** Opening DATA RECORDS block **

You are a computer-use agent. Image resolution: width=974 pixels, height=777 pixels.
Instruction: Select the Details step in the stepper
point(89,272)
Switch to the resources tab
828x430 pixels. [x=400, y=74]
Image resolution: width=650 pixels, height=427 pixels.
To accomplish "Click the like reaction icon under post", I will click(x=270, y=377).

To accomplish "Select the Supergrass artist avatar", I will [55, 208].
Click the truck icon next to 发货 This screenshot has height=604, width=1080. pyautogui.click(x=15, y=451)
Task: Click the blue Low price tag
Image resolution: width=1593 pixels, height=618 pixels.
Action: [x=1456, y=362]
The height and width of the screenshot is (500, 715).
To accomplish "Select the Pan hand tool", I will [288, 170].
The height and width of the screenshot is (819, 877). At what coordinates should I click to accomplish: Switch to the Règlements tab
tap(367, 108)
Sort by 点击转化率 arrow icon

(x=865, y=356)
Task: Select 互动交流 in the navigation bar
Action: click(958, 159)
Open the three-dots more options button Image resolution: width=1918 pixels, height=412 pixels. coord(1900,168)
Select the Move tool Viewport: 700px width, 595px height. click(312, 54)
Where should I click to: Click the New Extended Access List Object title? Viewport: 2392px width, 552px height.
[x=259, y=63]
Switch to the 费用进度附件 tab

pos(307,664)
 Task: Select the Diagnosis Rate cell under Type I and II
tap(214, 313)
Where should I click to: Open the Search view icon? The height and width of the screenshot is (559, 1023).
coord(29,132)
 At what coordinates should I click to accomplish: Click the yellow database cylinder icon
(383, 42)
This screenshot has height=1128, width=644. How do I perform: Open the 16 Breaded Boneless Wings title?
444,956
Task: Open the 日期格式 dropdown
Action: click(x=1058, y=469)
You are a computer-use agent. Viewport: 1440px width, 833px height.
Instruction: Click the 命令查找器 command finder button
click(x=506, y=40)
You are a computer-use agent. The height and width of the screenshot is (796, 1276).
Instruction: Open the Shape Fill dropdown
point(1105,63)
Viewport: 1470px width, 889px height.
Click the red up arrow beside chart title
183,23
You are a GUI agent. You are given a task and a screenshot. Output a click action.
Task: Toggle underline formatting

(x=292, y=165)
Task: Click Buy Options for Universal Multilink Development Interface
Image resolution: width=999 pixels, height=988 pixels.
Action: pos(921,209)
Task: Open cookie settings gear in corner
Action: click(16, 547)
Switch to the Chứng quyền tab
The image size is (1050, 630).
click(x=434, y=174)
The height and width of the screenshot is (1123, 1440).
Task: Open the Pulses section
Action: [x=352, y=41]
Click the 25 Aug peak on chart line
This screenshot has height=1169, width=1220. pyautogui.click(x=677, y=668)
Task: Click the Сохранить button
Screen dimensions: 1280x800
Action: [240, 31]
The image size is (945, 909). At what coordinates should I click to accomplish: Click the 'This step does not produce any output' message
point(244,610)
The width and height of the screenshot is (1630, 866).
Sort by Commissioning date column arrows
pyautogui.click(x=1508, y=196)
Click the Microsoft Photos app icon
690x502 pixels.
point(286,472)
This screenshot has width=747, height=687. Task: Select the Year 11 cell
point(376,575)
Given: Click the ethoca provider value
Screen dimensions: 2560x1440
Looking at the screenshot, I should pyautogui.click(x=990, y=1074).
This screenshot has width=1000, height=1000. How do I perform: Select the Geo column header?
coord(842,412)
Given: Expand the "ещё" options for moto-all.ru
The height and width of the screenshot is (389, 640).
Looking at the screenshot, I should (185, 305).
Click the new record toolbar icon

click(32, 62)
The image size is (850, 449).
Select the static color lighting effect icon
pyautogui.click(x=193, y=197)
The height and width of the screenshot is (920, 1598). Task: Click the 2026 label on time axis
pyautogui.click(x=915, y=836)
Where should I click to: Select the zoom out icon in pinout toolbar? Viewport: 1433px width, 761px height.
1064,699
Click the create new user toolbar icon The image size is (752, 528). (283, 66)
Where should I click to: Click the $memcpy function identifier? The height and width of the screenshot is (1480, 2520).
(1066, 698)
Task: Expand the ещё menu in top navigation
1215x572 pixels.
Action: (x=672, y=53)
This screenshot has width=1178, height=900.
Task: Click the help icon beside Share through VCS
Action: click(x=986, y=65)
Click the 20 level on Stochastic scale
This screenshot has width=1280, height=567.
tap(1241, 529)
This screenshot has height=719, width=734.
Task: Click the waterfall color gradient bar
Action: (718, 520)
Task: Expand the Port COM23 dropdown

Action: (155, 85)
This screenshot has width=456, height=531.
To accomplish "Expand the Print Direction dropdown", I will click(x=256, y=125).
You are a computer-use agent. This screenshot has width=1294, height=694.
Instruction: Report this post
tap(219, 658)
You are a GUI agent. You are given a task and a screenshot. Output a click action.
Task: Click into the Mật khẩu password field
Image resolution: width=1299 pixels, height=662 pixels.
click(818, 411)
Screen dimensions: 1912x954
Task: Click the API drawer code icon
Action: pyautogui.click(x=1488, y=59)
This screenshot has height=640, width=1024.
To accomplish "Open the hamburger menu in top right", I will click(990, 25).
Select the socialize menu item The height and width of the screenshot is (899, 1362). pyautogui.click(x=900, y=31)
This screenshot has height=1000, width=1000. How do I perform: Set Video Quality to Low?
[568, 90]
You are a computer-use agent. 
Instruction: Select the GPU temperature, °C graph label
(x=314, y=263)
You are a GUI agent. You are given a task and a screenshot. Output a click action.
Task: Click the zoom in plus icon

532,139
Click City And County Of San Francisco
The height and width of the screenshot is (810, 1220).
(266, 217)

** Closing DATA RECORDS block **

The lines to return are those with the string "menu" in them; copy each from the entries above.

Task: Expand the ещё menu in top navigation
To accomplish "Open the hamburger menu in top right", I will click(990, 25).
Select the socialize menu item The height and width of the screenshot is (899, 1362). pyautogui.click(x=900, y=31)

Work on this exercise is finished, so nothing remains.